**AIM OF THE EXERCISE**
Find every line in the records below that contains the word "large", and copy each of those lines.

**RECORD SET**
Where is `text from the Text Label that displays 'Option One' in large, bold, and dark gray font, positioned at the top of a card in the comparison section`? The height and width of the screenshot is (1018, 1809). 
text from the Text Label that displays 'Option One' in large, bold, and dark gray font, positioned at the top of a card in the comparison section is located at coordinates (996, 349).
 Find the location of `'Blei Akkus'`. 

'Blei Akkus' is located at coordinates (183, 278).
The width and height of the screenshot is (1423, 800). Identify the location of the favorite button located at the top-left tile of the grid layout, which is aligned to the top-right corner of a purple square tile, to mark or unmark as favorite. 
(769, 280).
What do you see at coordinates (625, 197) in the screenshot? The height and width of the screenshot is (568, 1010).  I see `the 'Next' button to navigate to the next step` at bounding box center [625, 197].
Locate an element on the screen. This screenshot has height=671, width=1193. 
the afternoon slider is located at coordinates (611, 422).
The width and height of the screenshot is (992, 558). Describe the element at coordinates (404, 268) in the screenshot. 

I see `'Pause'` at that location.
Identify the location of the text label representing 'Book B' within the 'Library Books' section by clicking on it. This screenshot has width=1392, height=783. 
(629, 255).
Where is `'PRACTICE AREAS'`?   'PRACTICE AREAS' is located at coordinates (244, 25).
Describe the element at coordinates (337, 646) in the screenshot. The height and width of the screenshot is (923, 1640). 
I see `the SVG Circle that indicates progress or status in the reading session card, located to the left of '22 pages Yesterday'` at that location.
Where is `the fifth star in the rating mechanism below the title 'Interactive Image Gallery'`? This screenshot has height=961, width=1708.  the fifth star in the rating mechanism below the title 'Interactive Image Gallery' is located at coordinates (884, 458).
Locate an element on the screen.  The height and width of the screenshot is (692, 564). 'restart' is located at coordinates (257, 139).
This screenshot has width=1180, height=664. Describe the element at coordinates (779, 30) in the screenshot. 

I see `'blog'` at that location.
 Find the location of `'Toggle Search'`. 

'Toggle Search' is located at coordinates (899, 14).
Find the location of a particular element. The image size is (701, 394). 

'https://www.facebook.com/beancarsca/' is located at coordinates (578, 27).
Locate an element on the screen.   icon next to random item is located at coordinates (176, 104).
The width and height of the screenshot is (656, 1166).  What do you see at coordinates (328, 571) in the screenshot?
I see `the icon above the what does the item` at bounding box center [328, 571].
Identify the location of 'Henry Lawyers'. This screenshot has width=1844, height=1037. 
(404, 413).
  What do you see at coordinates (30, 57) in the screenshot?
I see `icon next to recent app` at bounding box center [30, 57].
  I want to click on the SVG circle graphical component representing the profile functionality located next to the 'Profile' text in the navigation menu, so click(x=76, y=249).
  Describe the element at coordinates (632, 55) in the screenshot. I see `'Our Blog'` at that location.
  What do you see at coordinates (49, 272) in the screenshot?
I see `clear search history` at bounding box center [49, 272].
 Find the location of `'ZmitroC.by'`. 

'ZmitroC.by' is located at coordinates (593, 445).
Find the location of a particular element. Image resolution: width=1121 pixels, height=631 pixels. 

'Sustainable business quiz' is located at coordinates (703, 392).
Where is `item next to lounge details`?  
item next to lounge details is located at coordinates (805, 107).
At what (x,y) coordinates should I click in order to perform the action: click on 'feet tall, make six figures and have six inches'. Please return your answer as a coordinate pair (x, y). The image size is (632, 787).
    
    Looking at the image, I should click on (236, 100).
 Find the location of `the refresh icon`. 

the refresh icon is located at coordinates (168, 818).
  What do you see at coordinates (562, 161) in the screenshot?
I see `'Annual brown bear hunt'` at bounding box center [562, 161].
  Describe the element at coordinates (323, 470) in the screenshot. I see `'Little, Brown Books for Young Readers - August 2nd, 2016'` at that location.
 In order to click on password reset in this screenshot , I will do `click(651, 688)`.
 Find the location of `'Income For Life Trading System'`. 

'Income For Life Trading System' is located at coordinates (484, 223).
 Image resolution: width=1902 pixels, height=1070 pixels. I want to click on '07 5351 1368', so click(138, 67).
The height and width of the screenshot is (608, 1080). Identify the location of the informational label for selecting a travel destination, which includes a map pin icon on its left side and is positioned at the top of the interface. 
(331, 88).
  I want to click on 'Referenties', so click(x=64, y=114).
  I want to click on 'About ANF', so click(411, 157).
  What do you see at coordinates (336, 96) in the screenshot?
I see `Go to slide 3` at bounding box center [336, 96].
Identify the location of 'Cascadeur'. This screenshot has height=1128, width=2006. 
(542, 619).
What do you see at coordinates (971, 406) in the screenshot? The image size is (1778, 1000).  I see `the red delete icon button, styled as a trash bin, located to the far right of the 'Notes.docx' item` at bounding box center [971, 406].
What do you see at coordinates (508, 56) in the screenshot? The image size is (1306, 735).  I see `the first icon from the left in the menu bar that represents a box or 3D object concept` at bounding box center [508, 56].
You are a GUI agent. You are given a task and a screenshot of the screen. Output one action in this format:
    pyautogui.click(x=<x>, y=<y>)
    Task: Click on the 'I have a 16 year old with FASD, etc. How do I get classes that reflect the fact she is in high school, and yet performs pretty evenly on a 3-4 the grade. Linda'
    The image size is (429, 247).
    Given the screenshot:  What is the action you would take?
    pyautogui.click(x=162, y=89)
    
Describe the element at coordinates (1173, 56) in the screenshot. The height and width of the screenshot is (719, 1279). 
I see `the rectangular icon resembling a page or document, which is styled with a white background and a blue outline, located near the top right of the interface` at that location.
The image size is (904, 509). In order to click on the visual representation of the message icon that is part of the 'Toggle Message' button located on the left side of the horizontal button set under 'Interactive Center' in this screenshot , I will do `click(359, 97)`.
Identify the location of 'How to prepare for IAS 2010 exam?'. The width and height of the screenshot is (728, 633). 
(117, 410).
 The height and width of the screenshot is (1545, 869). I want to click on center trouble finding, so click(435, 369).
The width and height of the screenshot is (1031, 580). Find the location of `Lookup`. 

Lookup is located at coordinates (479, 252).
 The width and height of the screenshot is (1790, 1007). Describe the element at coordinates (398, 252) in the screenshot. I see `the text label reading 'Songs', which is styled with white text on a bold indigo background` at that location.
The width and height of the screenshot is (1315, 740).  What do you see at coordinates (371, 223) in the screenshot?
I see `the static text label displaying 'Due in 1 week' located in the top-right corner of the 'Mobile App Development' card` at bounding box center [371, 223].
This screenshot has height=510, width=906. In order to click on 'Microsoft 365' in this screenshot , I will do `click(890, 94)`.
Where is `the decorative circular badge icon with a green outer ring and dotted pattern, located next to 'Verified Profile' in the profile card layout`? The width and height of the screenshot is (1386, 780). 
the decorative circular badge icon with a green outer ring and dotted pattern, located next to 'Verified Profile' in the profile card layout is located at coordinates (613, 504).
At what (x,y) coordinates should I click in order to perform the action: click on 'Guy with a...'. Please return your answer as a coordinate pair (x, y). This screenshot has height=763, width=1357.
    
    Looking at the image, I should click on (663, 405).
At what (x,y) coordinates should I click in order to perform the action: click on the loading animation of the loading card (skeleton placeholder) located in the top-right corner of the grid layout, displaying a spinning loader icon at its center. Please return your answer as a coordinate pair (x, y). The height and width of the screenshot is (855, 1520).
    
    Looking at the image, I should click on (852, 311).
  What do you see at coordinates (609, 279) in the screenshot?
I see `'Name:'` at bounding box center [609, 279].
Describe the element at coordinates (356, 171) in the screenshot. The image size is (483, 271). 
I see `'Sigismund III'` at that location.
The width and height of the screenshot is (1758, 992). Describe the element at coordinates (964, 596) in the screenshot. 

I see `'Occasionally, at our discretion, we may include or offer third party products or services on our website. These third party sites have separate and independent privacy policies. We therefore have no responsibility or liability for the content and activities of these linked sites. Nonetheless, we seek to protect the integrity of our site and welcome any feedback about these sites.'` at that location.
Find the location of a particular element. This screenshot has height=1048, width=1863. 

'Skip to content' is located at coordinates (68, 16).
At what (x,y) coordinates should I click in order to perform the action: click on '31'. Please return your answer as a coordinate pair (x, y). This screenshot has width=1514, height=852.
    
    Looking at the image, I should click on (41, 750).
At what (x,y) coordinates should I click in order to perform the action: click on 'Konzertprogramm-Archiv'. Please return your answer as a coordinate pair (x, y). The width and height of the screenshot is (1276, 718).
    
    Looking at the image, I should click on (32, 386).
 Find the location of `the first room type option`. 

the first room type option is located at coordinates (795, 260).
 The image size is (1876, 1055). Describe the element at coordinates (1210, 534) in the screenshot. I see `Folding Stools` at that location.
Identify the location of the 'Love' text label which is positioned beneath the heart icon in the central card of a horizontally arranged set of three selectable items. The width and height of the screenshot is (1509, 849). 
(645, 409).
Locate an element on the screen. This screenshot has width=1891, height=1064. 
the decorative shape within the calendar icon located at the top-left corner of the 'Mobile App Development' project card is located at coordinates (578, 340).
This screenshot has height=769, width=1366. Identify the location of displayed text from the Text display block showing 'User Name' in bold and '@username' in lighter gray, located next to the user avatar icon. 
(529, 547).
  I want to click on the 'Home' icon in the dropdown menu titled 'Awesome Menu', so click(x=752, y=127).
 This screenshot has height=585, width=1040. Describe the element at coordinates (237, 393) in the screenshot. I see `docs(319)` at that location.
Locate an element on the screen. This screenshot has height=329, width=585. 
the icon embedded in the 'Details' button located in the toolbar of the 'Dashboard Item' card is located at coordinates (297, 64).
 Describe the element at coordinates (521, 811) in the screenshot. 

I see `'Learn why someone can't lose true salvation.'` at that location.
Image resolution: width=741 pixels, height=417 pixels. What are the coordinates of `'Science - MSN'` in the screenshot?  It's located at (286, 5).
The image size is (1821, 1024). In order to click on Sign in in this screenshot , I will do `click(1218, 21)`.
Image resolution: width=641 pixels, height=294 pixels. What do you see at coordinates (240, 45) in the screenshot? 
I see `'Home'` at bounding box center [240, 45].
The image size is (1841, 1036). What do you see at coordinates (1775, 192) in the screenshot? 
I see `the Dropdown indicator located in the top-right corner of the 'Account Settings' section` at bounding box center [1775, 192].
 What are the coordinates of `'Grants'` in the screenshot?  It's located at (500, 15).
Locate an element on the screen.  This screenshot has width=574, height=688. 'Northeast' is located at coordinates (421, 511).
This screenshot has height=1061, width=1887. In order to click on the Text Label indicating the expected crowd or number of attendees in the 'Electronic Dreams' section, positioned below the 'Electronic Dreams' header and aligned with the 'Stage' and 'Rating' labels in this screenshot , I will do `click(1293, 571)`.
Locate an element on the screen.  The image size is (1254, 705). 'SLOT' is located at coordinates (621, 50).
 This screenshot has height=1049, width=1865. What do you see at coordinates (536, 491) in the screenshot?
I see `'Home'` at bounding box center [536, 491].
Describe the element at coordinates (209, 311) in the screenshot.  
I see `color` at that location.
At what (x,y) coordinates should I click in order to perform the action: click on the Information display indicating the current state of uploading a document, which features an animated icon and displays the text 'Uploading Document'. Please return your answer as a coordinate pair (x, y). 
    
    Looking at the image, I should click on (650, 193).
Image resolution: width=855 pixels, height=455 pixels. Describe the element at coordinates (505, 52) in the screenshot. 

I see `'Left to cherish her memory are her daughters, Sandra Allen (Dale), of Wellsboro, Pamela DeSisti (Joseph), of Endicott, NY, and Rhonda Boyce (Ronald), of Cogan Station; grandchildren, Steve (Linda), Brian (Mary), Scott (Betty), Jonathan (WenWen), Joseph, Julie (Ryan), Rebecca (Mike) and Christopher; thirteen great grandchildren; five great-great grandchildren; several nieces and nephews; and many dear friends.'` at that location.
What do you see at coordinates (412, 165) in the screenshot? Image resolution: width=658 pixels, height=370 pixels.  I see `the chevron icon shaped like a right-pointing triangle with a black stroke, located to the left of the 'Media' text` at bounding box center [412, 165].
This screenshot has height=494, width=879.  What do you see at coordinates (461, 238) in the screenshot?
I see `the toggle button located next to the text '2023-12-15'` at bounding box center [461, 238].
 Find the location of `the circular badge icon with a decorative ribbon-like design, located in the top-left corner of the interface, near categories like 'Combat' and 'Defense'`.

**SOLUTION TO THIS PROBLEM**
Where is `text from the Text Label that displays 'Option One' in large, bold, and dark gray font, positioned at the top of a card in the comparison section`? The height and width of the screenshot is (1018, 1809). 
text from the Text Label that displays 'Option One' in large, bold, and dark gray font, positioned at the top of a card in the comparison section is located at coordinates (996, 349).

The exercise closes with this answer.